Problem: Restate the whole of the data below word for word, skipping the images.

Task data:
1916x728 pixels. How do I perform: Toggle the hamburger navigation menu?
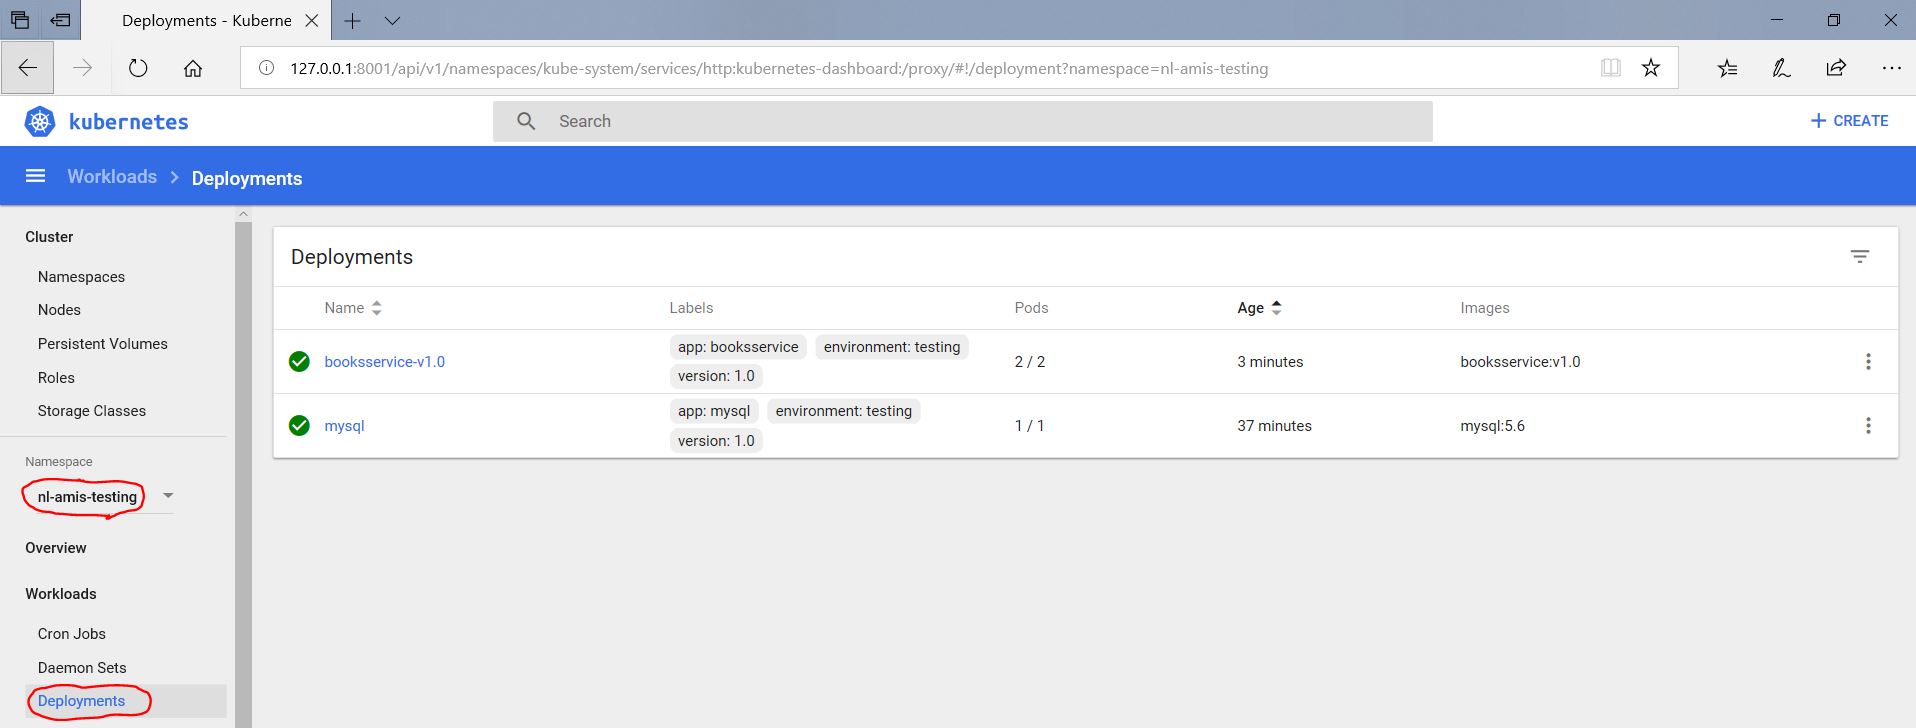coord(35,176)
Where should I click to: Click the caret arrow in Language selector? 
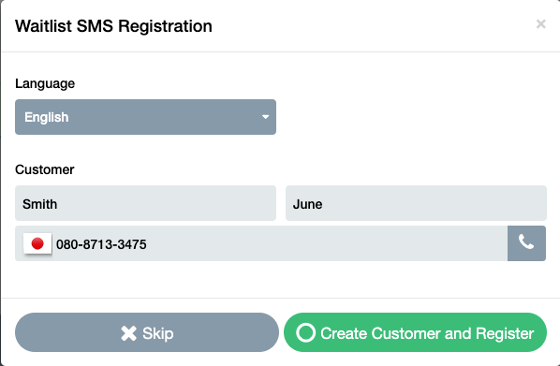pyautogui.click(x=265, y=117)
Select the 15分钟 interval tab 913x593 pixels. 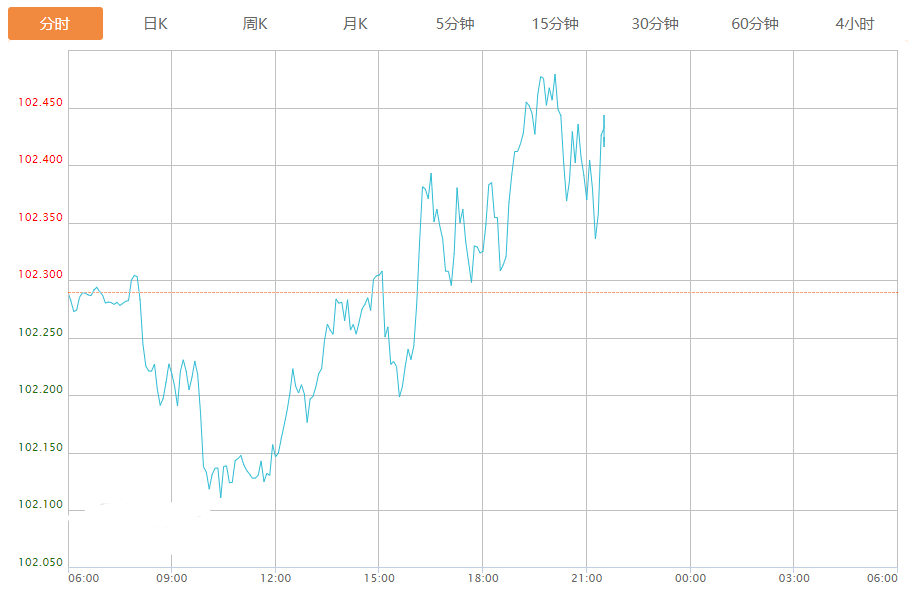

Solved exercise:
1916x728 pixels. How do I perform: Toggle the hamburger navigation menu?
coord(35,176)
Where should I click to: Click the caret arrow in Language selector? 
pyautogui.click(x=265, y=117)
Select the 15分钟 interval tab 913x593 pixels. 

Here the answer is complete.